**DATA FOR ANALYSIS:**
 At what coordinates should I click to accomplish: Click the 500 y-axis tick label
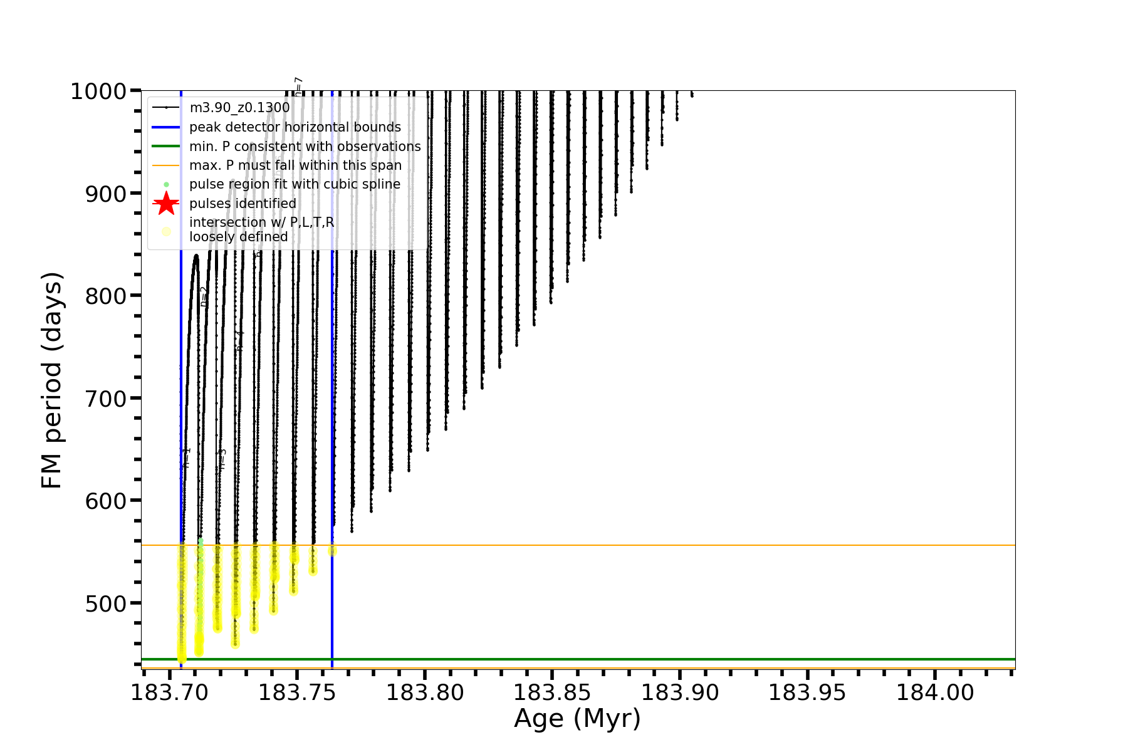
---
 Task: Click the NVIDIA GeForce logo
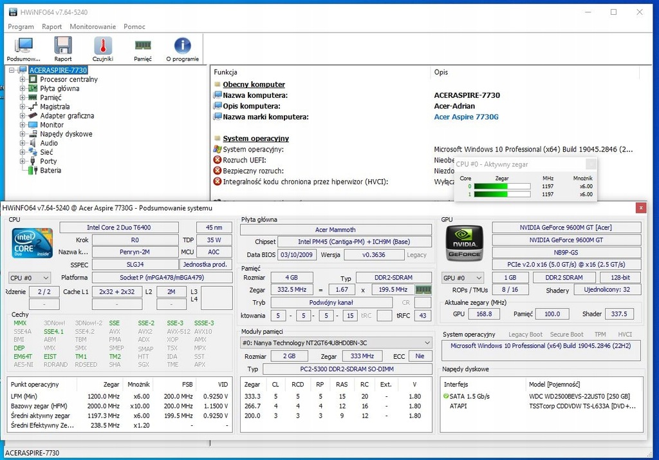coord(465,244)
---
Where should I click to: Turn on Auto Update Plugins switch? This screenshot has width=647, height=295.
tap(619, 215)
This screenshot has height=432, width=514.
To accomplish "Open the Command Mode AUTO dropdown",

**WORK ORDER:** Copy every line of the material in which the word "accomplish" occurs.

**OUTPUT FOR THIS EXERCISE:**
 At what coordinates should I click to accomplish: Click the 500 y-axis tick label
To accomplish "Open the Command Mode AUTO dropdown",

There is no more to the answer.